TASK INSTRUCTIONS:
Below this line is a set of entries; quote exactly the lines from the line that contains "This screenshot has height=1450, width=2576." to the line that contains "Given: Toggle the mouse mode floating button", both lines included.

DATA FOR ANALYSIS:
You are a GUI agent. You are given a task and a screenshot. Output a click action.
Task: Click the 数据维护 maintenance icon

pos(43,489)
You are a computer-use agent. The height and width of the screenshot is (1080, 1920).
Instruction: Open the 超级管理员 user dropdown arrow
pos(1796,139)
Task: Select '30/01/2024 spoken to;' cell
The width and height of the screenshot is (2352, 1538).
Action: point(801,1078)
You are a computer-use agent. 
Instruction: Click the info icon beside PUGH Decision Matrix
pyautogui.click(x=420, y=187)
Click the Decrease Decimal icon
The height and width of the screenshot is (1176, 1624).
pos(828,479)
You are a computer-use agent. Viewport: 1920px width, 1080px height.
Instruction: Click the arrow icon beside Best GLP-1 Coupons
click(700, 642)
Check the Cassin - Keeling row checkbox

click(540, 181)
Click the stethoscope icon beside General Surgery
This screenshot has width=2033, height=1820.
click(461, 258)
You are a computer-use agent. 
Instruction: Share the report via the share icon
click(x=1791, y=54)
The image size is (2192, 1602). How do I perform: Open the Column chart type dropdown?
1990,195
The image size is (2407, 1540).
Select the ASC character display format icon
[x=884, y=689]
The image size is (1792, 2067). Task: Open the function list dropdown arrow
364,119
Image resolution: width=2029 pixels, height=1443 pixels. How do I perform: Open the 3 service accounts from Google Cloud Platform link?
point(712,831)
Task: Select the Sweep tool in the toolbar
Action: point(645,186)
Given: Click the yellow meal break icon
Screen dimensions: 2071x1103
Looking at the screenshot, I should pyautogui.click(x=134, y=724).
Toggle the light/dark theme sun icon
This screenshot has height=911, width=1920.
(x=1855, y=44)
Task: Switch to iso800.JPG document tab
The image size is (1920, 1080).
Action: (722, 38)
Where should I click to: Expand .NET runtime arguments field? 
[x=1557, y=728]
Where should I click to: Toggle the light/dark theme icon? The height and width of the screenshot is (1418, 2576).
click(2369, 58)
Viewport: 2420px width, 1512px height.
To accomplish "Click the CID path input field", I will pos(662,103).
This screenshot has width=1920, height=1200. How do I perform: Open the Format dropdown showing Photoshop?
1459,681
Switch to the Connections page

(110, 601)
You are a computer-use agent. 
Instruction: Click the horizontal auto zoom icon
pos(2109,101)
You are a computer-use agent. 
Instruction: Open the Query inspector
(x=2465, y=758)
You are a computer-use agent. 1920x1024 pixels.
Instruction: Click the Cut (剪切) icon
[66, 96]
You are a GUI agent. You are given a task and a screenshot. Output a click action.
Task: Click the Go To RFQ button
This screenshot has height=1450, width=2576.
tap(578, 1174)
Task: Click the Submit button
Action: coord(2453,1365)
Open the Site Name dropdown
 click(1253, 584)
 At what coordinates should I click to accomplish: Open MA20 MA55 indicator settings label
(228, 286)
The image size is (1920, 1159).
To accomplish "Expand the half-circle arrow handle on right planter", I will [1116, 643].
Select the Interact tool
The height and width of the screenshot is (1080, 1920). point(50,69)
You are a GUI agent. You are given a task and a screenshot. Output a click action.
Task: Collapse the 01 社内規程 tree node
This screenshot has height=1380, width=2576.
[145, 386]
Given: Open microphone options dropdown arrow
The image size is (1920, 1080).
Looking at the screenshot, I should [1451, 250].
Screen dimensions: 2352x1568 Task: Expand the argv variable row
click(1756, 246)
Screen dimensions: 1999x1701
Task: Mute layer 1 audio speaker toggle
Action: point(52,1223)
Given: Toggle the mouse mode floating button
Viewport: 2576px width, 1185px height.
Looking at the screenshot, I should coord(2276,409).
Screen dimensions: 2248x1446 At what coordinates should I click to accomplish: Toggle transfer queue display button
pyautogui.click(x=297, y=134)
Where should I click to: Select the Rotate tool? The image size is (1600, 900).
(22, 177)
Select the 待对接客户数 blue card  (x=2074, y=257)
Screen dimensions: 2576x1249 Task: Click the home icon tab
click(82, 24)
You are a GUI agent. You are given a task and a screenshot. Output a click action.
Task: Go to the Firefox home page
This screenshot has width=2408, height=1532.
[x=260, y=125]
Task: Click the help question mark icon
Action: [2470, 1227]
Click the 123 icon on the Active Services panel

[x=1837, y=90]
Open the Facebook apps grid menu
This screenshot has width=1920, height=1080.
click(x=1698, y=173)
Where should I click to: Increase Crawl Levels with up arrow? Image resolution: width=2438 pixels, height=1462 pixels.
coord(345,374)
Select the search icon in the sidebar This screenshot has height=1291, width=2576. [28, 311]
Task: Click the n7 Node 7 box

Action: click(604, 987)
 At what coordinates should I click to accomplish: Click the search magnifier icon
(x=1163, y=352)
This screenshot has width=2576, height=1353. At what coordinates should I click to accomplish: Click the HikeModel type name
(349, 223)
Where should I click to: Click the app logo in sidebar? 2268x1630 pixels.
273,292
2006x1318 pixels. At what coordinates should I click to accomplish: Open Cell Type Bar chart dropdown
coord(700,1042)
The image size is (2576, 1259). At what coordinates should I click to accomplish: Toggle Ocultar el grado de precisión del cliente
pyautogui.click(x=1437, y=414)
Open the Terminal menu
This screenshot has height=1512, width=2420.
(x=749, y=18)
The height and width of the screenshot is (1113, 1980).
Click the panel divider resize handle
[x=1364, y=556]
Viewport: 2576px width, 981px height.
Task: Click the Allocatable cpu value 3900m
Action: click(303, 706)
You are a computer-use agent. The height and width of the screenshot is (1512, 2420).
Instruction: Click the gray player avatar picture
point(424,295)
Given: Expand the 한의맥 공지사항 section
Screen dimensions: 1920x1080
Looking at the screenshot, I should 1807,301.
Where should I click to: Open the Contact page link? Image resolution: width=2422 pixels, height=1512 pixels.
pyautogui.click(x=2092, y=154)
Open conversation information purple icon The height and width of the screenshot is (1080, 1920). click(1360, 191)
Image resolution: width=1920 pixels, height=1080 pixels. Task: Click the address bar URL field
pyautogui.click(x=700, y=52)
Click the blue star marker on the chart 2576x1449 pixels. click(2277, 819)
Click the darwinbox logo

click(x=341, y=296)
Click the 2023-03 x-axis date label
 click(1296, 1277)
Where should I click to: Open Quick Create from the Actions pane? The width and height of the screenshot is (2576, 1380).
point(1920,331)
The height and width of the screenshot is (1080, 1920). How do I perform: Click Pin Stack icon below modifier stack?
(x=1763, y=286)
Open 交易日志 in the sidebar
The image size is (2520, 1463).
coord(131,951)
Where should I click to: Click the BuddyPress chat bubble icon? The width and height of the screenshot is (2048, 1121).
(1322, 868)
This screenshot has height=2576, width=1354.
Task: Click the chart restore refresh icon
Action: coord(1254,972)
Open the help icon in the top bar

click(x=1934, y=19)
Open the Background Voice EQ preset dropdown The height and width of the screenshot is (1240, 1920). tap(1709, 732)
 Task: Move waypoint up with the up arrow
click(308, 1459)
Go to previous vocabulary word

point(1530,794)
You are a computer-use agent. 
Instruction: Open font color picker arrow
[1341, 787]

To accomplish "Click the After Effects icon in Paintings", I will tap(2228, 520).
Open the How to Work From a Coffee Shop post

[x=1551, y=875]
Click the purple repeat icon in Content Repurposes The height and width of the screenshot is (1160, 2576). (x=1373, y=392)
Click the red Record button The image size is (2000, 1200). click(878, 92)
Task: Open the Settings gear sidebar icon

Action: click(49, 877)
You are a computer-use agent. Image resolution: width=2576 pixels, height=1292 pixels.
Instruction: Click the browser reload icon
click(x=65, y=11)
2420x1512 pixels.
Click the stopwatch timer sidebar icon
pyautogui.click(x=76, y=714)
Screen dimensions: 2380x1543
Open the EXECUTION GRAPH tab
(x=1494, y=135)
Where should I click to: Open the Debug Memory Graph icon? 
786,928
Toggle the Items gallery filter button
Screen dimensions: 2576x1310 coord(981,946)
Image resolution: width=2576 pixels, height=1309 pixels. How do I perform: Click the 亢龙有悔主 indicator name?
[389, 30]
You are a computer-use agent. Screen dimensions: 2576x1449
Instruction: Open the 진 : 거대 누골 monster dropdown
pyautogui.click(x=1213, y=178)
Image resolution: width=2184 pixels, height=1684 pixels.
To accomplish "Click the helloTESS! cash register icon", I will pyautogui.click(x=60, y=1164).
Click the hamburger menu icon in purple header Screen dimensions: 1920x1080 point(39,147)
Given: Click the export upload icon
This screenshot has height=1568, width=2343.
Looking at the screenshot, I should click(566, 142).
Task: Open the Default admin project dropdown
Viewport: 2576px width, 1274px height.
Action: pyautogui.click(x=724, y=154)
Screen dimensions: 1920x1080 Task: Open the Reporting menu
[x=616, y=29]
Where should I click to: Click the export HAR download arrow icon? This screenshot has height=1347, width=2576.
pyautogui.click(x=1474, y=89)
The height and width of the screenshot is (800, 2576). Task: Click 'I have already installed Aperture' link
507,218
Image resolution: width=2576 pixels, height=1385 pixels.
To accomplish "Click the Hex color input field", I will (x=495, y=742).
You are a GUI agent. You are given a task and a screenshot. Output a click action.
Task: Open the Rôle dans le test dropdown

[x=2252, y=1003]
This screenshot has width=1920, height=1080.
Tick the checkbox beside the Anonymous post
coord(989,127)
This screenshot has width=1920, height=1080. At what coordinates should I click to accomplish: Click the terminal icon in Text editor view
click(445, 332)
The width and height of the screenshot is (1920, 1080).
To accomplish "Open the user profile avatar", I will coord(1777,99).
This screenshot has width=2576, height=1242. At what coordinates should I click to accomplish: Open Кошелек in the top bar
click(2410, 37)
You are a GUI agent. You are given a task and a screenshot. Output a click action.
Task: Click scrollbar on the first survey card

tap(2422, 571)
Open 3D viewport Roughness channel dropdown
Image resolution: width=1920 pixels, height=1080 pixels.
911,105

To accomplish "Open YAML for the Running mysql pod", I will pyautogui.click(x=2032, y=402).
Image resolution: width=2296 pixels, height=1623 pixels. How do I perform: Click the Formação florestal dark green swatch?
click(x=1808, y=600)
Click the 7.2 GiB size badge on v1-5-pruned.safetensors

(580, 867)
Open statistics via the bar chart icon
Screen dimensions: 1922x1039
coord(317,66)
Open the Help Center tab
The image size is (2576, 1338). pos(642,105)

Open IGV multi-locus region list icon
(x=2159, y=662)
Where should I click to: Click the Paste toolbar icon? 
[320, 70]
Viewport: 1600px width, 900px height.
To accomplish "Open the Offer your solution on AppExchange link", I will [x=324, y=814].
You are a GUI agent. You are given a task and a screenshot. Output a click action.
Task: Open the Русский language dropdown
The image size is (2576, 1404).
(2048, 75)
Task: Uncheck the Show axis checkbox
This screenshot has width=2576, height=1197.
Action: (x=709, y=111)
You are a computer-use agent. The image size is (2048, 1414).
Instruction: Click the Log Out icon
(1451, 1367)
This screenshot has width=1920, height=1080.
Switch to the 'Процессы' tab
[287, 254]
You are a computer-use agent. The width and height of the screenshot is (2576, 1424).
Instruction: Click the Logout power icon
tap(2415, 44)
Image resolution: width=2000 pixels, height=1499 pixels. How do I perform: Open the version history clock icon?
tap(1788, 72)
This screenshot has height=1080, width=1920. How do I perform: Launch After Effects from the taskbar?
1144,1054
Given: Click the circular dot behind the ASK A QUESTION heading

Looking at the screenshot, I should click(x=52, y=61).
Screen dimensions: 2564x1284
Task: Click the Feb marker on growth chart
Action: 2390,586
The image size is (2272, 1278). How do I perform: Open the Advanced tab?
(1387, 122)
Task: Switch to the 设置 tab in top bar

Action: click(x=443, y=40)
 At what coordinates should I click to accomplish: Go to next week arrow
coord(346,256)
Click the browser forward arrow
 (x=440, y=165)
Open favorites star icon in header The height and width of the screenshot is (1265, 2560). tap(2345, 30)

OUTPUT OF THE EXERCISE:
This screenshot has height=1450, width=2576.
tap(578, 1174)
Task: Click the Submit button
Action: coord(2453,1365)
Open the Site Name dropdown
 click(1253, 584)
 At what coordinates should I click to accomplish: Open MA20 MA55 indicator settings label
(228, 286)
The image size is (1920, 1159).
To accomplish "Expand the half-circle arrow handle on right planter", I will [1116, 643].
Select the Interact tool
The height and width of the screenshot is (1080, 1920). point(50,69)
You are a GUI agent. You are given a task and a screenshot. Output a click action.
Task: Collapse the 01 社内規程 tree node
This screenshot has height=1380, width=2576.
[145, 386]
Given: Open microphone options dropdown arrow
The image size is (1920, 1080).
Looking at the screenshot, I should [1451, 250].
Screen dimensions: 2352x1568 Task: Expand the argv variable row
click(1756, 246)
Screen dimensions: 1999x1701
Task: Mute layer 1 audio speaker toggle
Action: point(52,1223)
Given: Toggle the mouse mode floating button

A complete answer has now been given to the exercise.